Under a microscope, linen looks like a bamboo stalk, with long, straight fibers running up and down a thread. Wool, on the other hand, looks like snakeskin, with scales that jut up and over each other.

Rabbi Yosef Sayagh is adept at detecting the differences between these fibers and more. As director of International Headquarters of Professional Shatnez Laboratories, the Lakewood, New Jersey-based rabbi is one of the foremost shatnez testers in the country.

Shatnez, or the mixing of wool and linen in garments, is prohibited under Jewish law. The practice of testing garments for shatnez is an ancient one, but it is still being carried out in the Greater Philadelphia area.


After a Jewish person — usually Orthodox — buys a garment, they take it to a shatnez tester. The trained rabbi will check the item, usually a wool jacket, for any signs of linen, most commonly hidden in the jacket’s lining or reinforcements around the collar. If the rabbi finds linen, they will remove the component from the jacket and have it replaced. Other fiber objects, such as rugs, also need to be tested.

The process takes about five minutes in most cases, but in others, such as with garments with synthetic fabrics or wool blends, testing can take longer and require use of microscopes to detect certain fibers.

“The question is, how much linen is going to render a garment shatnez? And the answer is, a minute thread, a small thread of linen in an entire garment of wool,” Sayagh said. “That’s enough to make it shatnez. So therefore, the removal of the collar has to be done by an expert.”

Buyers can’t just trust the tag to display information about the makeup of a garment, said Lower Merion-based Rabbi Yisroel Akerman. American regulations only require that labels include fibers that make up 2% or more of a garment. A single thread of linen in a wool garment would not be noted in a label.

“There’s well over 100 components here,” Akerman said. “There’s reinforcements, there’s canvases, there’s shoulderpads, there’s tape — tape is a whole other place for reinforcements. I’m not even going to get into pockets, themselves. … So none of these materials are listed on the tag.”

Akerman has been checking shatnez for clients from Orthodox synagogues on the Main Line for about five years. Jewish-owned stores such as The Men and Boys Store in Warminster have a rabbi come in and batch test the garments for shatnez and, upon purchase, test them again.

“It’s a mitzvah. It’s important. It’s something I’ve been doing, so I’m not going to stop,” said Bonnie Greisler, owner of The Men and Boys Store.

# Recorded information
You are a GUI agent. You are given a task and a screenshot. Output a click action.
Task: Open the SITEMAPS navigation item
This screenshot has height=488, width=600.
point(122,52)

# Exercises to complete
a) Rewrite the part of the shatnez excerpt that begins at the words "Rabbi Yosef Sayagh" and stops after "in the country.", putting "head" in place of "director".
b) Answer these questions using the shatnez excerpt.
(i) What does wool look like under a microscope?
(ii) Under American regulations, what share of a garment must a fiber make up to be included on a label?
(iii) For about how long has Akerman been checking shatnez for clients?
The listing has no connection to the shatnez excerpt.

# Exercise solutions
a)
Rabbi Yosef Sayagh is adept at detecting the differences between these fibers and more. As head of International Headquarters of Professional Shatnez Laboratories, the Lakewood, New Jersey-based rabbi is one of the foremost shatnez testers in the country.

b)
(i) It looks like snakeskin, with scales that jut up and over each other.
(ii) 2% or more.
(iii) About five years.